• [Dati di riferimento]:
· · · · ·

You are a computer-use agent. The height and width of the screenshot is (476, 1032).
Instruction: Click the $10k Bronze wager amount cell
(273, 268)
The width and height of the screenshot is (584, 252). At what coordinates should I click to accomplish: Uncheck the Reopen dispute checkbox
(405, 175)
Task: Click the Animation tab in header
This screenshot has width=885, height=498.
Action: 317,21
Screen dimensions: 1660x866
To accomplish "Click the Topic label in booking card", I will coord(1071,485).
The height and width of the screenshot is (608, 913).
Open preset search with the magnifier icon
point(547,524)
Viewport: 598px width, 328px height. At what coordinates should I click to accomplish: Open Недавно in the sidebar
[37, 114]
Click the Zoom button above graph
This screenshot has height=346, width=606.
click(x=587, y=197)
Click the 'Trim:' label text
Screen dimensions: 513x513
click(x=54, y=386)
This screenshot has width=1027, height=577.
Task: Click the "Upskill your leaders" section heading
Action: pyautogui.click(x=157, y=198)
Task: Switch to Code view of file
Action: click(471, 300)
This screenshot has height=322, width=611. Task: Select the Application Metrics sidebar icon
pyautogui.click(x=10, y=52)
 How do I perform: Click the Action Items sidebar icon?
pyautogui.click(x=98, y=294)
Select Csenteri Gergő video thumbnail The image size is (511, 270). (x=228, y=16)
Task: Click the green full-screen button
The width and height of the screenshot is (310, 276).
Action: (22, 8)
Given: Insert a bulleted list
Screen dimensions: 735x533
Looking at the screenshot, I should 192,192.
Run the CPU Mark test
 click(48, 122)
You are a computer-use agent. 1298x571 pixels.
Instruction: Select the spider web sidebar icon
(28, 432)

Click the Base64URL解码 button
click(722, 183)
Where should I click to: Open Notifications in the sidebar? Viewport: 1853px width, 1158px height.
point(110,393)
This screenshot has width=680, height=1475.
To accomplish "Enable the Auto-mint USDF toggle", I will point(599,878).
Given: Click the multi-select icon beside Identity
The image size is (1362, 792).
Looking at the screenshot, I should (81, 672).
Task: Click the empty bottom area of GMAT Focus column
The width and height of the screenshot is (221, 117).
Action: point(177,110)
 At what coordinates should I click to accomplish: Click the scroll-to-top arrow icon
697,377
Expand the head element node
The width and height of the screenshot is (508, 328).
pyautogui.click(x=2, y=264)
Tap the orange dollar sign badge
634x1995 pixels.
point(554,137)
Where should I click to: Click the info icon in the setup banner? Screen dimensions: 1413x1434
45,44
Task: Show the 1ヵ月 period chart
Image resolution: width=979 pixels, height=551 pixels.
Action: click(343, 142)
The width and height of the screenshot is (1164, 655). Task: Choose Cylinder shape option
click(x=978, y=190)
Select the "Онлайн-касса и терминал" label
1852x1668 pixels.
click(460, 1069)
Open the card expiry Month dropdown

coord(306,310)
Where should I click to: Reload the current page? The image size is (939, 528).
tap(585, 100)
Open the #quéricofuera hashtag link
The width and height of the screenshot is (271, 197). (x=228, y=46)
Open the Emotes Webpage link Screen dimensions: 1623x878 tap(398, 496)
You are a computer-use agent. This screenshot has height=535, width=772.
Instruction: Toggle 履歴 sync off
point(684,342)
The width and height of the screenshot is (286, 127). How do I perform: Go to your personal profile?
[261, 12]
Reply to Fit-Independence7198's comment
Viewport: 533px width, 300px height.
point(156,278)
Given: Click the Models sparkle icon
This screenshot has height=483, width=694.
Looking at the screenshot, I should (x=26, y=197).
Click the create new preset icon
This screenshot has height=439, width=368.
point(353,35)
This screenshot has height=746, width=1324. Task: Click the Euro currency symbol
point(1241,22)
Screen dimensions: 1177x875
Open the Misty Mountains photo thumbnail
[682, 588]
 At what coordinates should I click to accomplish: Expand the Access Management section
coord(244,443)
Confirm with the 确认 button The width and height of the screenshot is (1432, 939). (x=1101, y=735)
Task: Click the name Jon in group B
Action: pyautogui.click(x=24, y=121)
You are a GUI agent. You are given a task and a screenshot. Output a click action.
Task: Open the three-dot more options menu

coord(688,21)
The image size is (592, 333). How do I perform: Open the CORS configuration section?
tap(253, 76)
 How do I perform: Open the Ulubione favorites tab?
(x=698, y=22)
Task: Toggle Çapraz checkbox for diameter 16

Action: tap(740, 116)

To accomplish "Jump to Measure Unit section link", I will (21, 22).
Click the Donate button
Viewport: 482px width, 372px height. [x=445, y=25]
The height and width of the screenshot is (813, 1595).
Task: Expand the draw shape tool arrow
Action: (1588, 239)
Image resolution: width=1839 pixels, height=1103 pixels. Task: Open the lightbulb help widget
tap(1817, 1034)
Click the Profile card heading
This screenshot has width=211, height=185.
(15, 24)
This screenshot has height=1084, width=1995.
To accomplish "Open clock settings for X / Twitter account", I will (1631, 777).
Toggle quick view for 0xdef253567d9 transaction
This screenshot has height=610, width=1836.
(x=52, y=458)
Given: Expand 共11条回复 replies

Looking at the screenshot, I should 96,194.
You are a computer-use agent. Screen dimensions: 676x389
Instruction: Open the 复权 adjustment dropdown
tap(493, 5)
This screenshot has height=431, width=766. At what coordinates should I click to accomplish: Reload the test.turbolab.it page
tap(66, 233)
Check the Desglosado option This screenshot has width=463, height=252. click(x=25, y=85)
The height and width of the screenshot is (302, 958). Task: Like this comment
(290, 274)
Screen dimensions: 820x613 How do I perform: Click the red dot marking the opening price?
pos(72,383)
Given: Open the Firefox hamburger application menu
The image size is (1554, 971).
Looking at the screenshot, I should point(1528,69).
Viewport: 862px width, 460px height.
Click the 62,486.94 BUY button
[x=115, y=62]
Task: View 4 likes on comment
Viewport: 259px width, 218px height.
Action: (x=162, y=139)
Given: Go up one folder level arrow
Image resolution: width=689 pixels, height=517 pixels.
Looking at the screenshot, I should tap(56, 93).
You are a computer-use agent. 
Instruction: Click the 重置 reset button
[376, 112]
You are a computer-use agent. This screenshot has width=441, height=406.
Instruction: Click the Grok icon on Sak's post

· · · · ·

Ricopi integralmente tutti i record riportati sopra, riga per riga e senza alcuna modifica.

You are a computer-use agent. The height and width of the screenshot is (476, 1032).
Instruction: Click the $10k Bronze wager amount cell
(273, 268)
The width and height of the screenshot is (584, 252). At what coordinates should I click to accomplish: Uncheck the Reopen dispute checkbox
(405, 175)
Task: Click the Animation tab in header
This screenshot has width=885, height=498.
Action: 317,21
Screen dimensions: 1660x866
To accomplish "Click the Topic label in booking card", I will coord(1071,485).
The height and width of the screenshot is (608, 913).
Open preset search with the magnifier icon
point(547,524)
Viewport: 598px width, 328px height. At what coordinates should I click to accomplish: Open Недавно in the sidebar
[37, 114]
Click the Zoom button above graph
This screenshot has height=346, width=606.
click(x=587, y=197)
Click the 'Trim:' label text
Screen dimensions: 513x513
click(x=54, y=386)
This screenshot has width=1027, height=577.
Task: Click the "Upskill your leaders" section heading
Action: pyautogui.click(x=157, y=198)
Task: Switch to Code view of file
Action: click(471, 300)
This screenshot has height=322, width=611. Task: Select the Application Metrics sidebar icon
pyautogui.click(x=10, y=52)
 How do I perform: Click the Action Items sidebar icon?
pyautogui.click(x=98, y=294)
Select Csenteri Gergő video thumbnail The image size is (511, 270). (x=228, y=16)
Task: Click the green full-screen button
The width and height of the screenshot is (310, 276).
Action: (22, 8)
Given: Insert a bulleted list
Screen dimensions: 735x533
Looking at the screenshot, I should 192,192.
Run the CPU Mark test
 click(48, 122)
You are a computer-use agent. 1298x571 pixels.
Instruction: Select the spider web sidebar icon
(28, 432)

Click the Base64URL解码 button
click(722, 183)
Where should I click to: Open Notifications in the sidebar? Viewport: 1853px width, 1158px height.
point(110,393)
This screenshot has width=680, height=1475.
To accomplish "Enable the Auto-mint USDF toggle", I will point(599,878).
Given: Click the multi-select icon beside Identity
The image size is (1362, 792).
Looking at the screenshot, I should (81, 672).
Task: Click the empty bottom area of GMAT Focus column
The width and height of the screenshot is (221, 117).
Action: point(177,110)
 At what coordinates should I click to accomplish: Click the scroll-to-top arrow icon
697,377
Expand the head element node
The width and height of the screenshot is (508, 328).
pyautogui.click(x=2, y=264)
Tap the orange dollar sign badge
634x1995 pixels.
point(554,137)
Where should I click to: Click the info icon in the setup banner? Screen dimensions: 1413x1434
45,44
Task: Show the 1ヵ月 period chart
Image resolution: width=979 pixels, height=551 pixels.
Action: click(343, 142)
The width and height of the screenshot is (1164, 655). Task: Choose Cylinder shape option
click(x=978, y=190)
Select the "Онлайн-касса и терминал" label
1852x1668 pixels.
click(460, 1069)
Open the card expiry Month dropdown

coord(306,310)
Where should I click to: Reload the current page? The image size is (939, 528).
tap(585, 100)
Open the #quéricofuera hashtag link
The width and height of the screenshot is (271, 197). (x=228, y=46)
Open the Emotes Webpage link Screen dimensions: 1623x878 tap(398, 496)
You are a computer-use agent. This screenshot has height=535, width=772.
Instruction: Toggle 履歴 sync off
point(684,342)
The width and height of the screenshot is (286, 127). How do I perform: Go to your personal profile?
[261, 12]
Reply to Fit-Independence7198's comment
Viewport: 533px width, 300px height.
point(156,278)
Given: Click the Models sparkle icon
This screenshot has height=483, width=694.
Looking at the screenshot, I should (x=26, y=197).
Click the create new preset icon
This screenshot has height=439, width=368.
point(353,35)
This screenshot has height=746, width=1324. Task: Click the Euro currency symbol
point(1241,22)
Screen dimensions: 1177x875
Open the Misty Mountains photo thumbnail
[682, 588]
 At what coordinates should I click to accomplish: Expand the Access Management section
coord(244,443)
Confirm with the 确认 button The width and height of the screenshot is (1432, 939). (x=1101, y=735)
Task: Click the name Jon in group B
Action: pyautogui.click(x=24, y=121)
You are a GUI agent. You are given a task and a screenshot. Output a click action.
Task: Open the three-dot more options menu

coord(688,21)
The image size is (592, 333). How do I perform: Open the CORS configuration section?
tap(253, 76)
 How do I perform: Open the Ulubione favorites tab?
(x=698, y=22)
Task: Toggle Çapraz checkbox for diameter 16

Action: tap(740, 116)

To accomplish "Jump to Measure Unit section link", I will (21, 22).
Click the Donate button
Viewport: 482px width, 372px height. [x=445, y=25]
The height and width of the screenshot is (813, 1595).
Task: Expand the draw shape tool arrow
Action: (1588, 239)
Image resolution: width=1839 pixels, height=1103 pixels. Task: Open the lightbulb help widget
tap(1817, 1034)
Click the Profile card heading
This screenshot has width=211, height=185.
(15, 24)
This screenshot has height=1084, width=1995.
To accomplish "Open clock settings for X / Twitter account", I will (1631, 777).
Toggle quick view for 0xdef253567d9 transaction
This screenshot has height=610, width=1836.
(x=52, y=458)
Given: Expand 共11条回复 replies

Looking at the screenshot, I should 96,194.
You are a computer-use agent. Screen dimensions: 676x389
Instruction: Open the 复权 adjustment dropdown
tap(493, 5)
This screenshot has height=431, width=766. At what coordinates should I click to accomplish: Reload the test.turbolab.it page
tap(66, 233)
Check the Desglosado option This screenshot has width=463, height=252. click(x=25, y=85)
The height and width of the screenshot is (302, 958). Task: Like this comment
(290, 274)
Screen dimensions: 820x613 How do I perform: Click the red dot marking the opening price?
pos(72,383)
Given: Open the Firefox hamburger application menu
The image size is (1554, 971).
Looking at the screenshot, I should point(1528,69).
Viewport: 862px width, 460px height.
Click the 62,486.94 BUY button
[x=115, y=62]
Task: View 4 likes on comment
Viewport: 259px width, 218px height.
Action: (x=162, y=139)
Given: Go up one folder level arrow
Image resolution: width=689 pixels, height=517 pixels.
Looking at the screenshot, I should tap(56, 93).
You are a computer-use agent. 
Instruction: Click the 重置 reset button
[376, 112]
You are a computer-use agent. This screenshot has width=441, height=406.
Instruction: Click the Grok icon on Sak's post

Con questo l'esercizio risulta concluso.